Eh bien, sans sombrer dans le complot ou l’espionnage à la James Bond, Catherine Secq a réussi à nous instaurer un petit suspens pas déconnant. C’est vraiment bien amené puisque finalement, le roman se veut quand même très réaliste, donc on ne pouvait pas partir dans une épopée épique où un pauvre petit scientifique doit se défendre contre le gros méchant, j’ai nommé BIG PHARMA ! Non, on reste dans un récit plausible voir, je pense malheureusement pour certains, assez courant : Monsieur tout-le-monde qui se fait avoir par une entreprise en leur vendant son idée.

4. L’après-lecture

Alors, finalement, qu’est ce que ça donne en tournant la dernière page ? Je trouve que Catherine Secq a réussi son pari. On en apprend beaucoup dans ce roman, que ce soit sur la nature en elle-même, sur l’utilisation des plantes, leur préservation, leur étude… Des sujets qui pourtant ne sont pas les plus bancables de la littérature.

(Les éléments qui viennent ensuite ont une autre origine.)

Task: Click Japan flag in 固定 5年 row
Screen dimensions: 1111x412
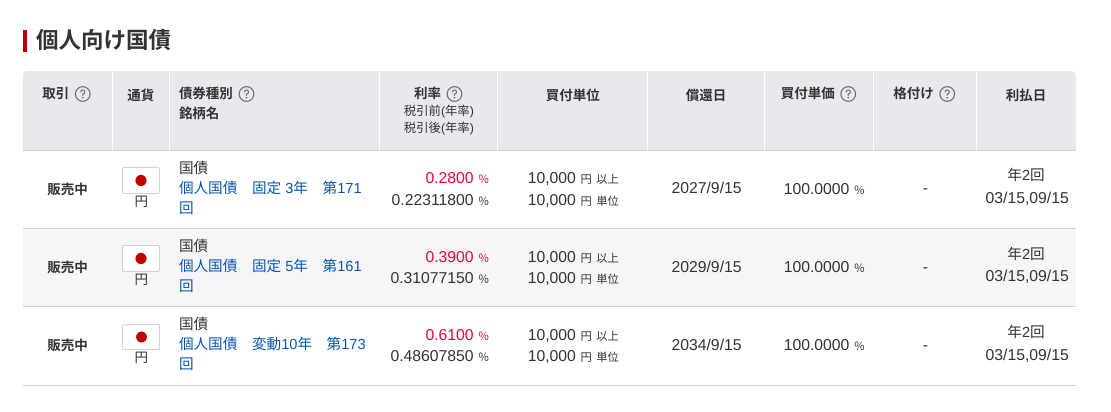Action: 141,258
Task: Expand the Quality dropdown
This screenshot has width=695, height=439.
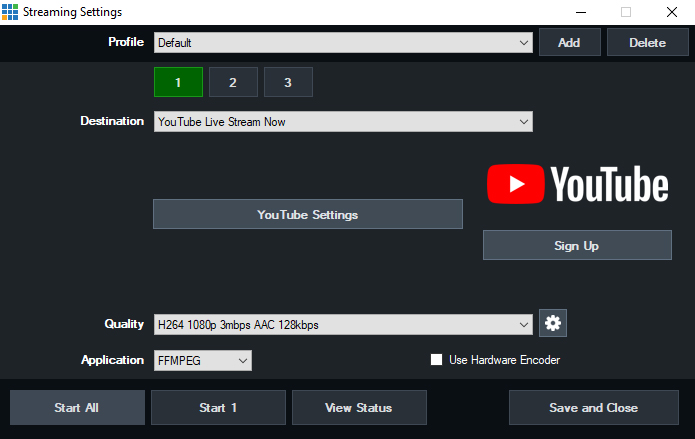Action: point(343,324)
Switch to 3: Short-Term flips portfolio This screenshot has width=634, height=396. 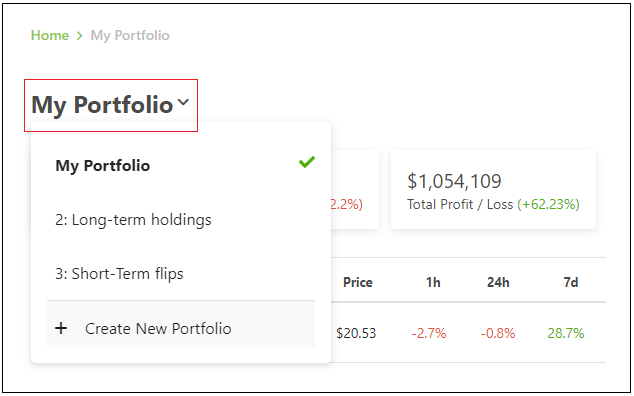pyautogui.click(x=181, y=273)
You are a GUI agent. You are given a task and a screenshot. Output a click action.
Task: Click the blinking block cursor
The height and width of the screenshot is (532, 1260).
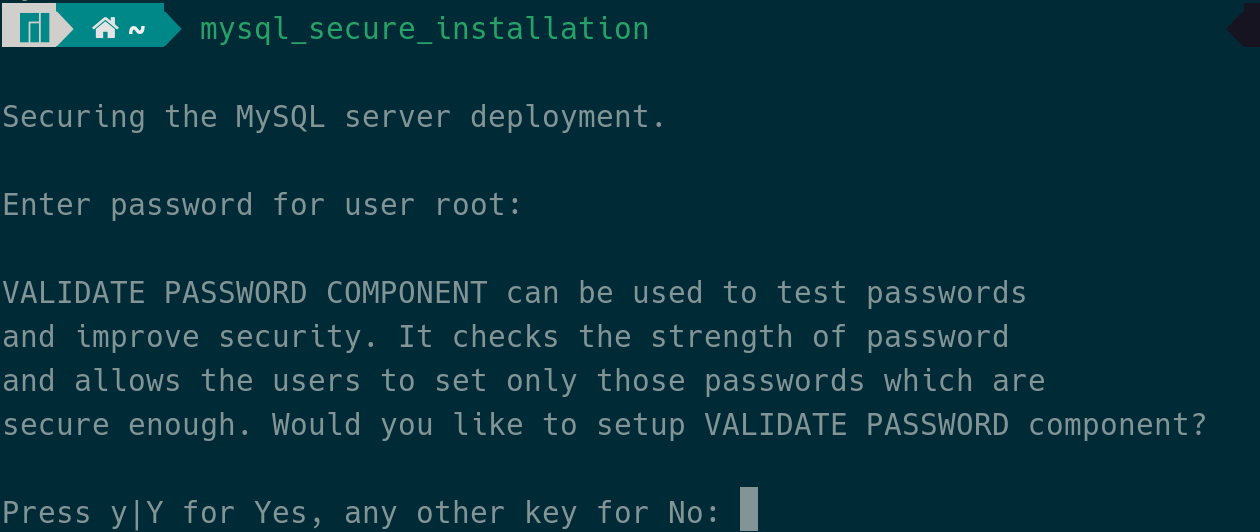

Pour ma part, les plantes et moi… On s’aime pas trop. C’est-à-dire que je dois les pousser vers une forme de suicide, je pense, parce qu’elles ne survivent jamais longtemps avec moi. Je n’y comprends rien et je ne cherche pas non plus à y comprendre grand chose. Et pourtant, j’ai trouvé cette parenthèse assez intéressante !

Je vais pas mentir, je ne suis pas le public cible et pourtant, j’ai quand même apprécié la lecture parce que, même sans être une fan du vert, je reste une curieuse et dès que ça commence à m’apprendre des choses, moi, j’aime bien !

Bon, et ce côté littérature blanche ? Bah, j’avoue que je suis pas convaincue à 100% que ce soit ce registre là qui lui colle le mieux à la peau. Je comprends la démarche de l’auteure. Elle veut nous motiver à toujours nous relever et à croire en nos rêves, même lorsque cela peut prendre des années, mais pour moi ce n’est pas forcément le registre qui définit le mieux son roman. Je vais être honnête : Je ne saurais pas vraiment où le classer. Vraiment, cette prédominance du thème botanique… Bah ça le rend un peu inclassable ! (Je sens que j’ai été totalement inutile sur ce point. Si, si, n’essaie pas de me rassurer !)

5. PÉPITE OU PAS PÉPITE ?

Comme je disais, la Nature a une place omniprésente dans le roman et je pense qu’il faut un minimum d’attrait pour tout ce qui touche à la botanique pour être 100% dans le public visé par ce roman. Pourtant, pourtant… Les propos sont si bien expliqués et surtout accessibles que finalement, tout petit curieux peut succomber aux charmes de ce roman.

Bon, clairement, si tout ce qui est plante et nature te rebute, essaie même pas, parce que là, tu vas en manger de la plante ! Mais si ta curiosité est piquée et que tu veux découvrir ce petit monde sans te prendre la tête avec un manuel de science, c’est une bonne introduction en la matière.